* AVAILABLE RECORDS *

◇ ◇ ◇ ◇ ◇

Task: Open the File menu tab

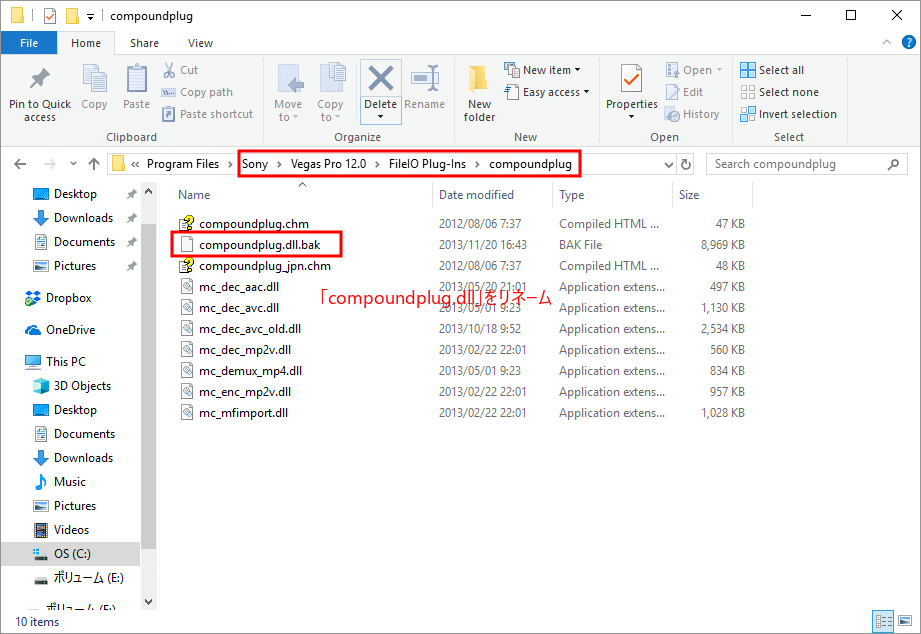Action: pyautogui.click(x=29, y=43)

◇ ◇ ◇ ◇ ◇

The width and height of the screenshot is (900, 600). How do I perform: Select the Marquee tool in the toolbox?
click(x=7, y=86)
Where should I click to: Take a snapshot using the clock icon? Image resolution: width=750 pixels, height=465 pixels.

◇ ◇ ◇ ◇ ◇

* GIVEN TASK *
Write out the entries from the line containing "The width and" through the line containing "Where should I", reproducing each line exactly.

* EXERCISE RESPONSE *
The width and height of the screenshot is (900, 600). How do I perform: Select the Marquee tool in the toolbox?
click(x=7, y=86)
Where should I click to: Take a snapshot using the clock icon? Image resolution: width=750 pixels, height=465 pixels.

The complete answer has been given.